EXERCISE
Look for the line containing "You are a GUI" and the line containing "Instruction: Click the undo arrow icon" in the entries below. Copy those two and all lines between them exactly, leaving out pictures.

DATA SHOWN
◆ ◆ ◆ ◆ ◆ ◆ ◆
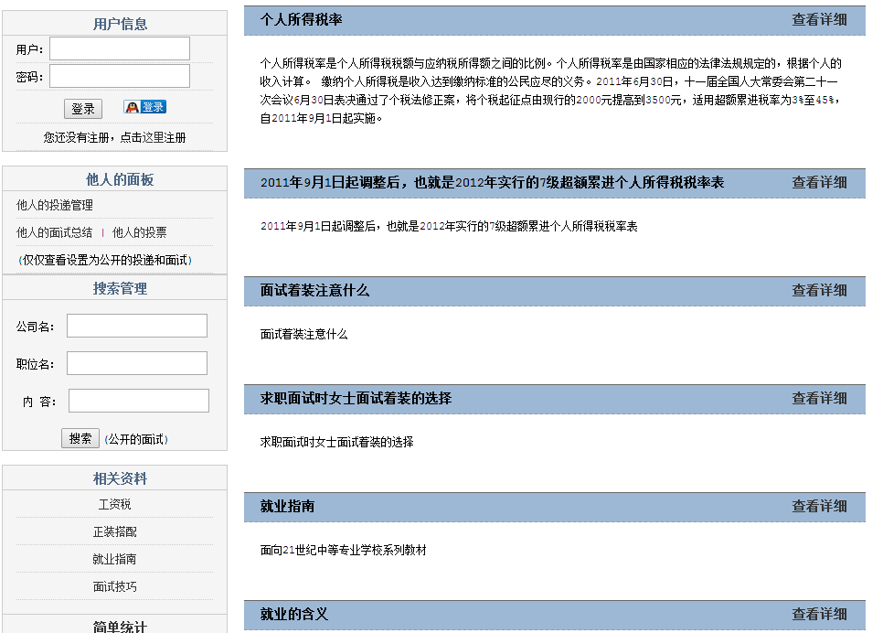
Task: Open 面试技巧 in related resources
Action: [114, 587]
◆ ◆ ◆ ◆ ◆ ◆ ◆
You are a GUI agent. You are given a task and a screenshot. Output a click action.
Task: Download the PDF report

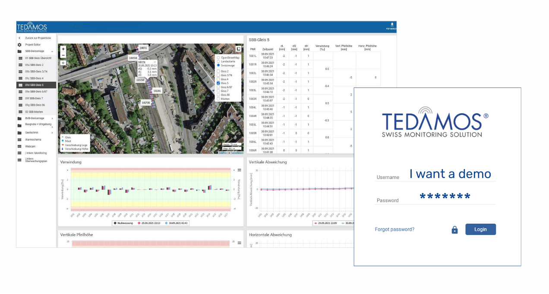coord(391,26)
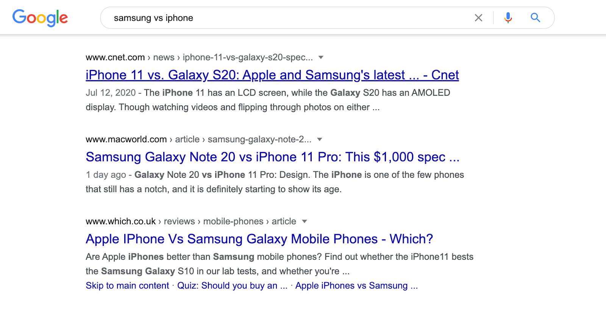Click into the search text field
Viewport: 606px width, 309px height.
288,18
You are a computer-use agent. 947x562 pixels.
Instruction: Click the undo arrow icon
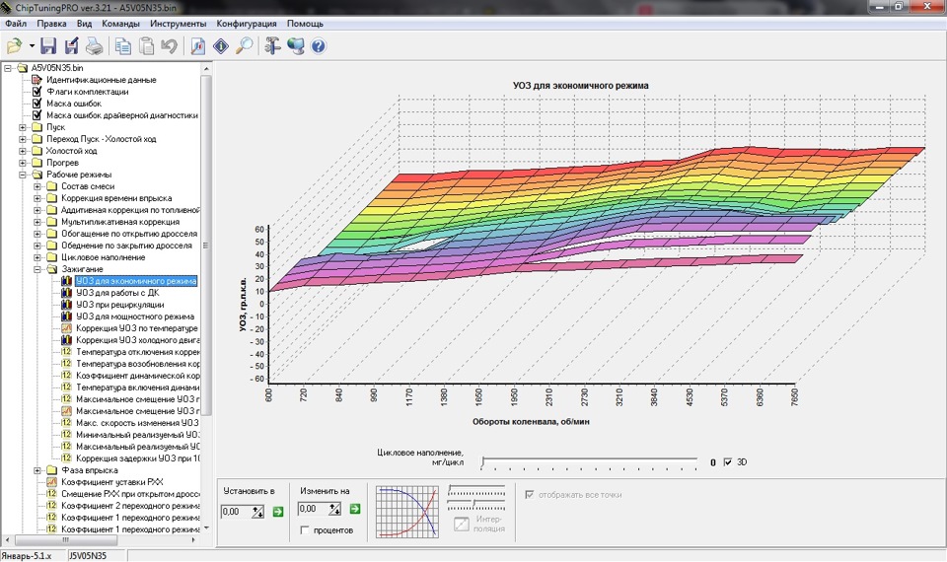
◆ ◆ ◆ ◆ ◆ ◆ ◆
EXERCISE RESPONSE
You are a GUI agent. You are given a task and a screenshot. Output a click action.
Task: Download the PDF report

coord(391,26)
Click into the search text field
Viewport: 606px width, 309px height.
288,18
You are a computer-use agent. 947x562 pixels.
Instruction: Click the undo arrow icon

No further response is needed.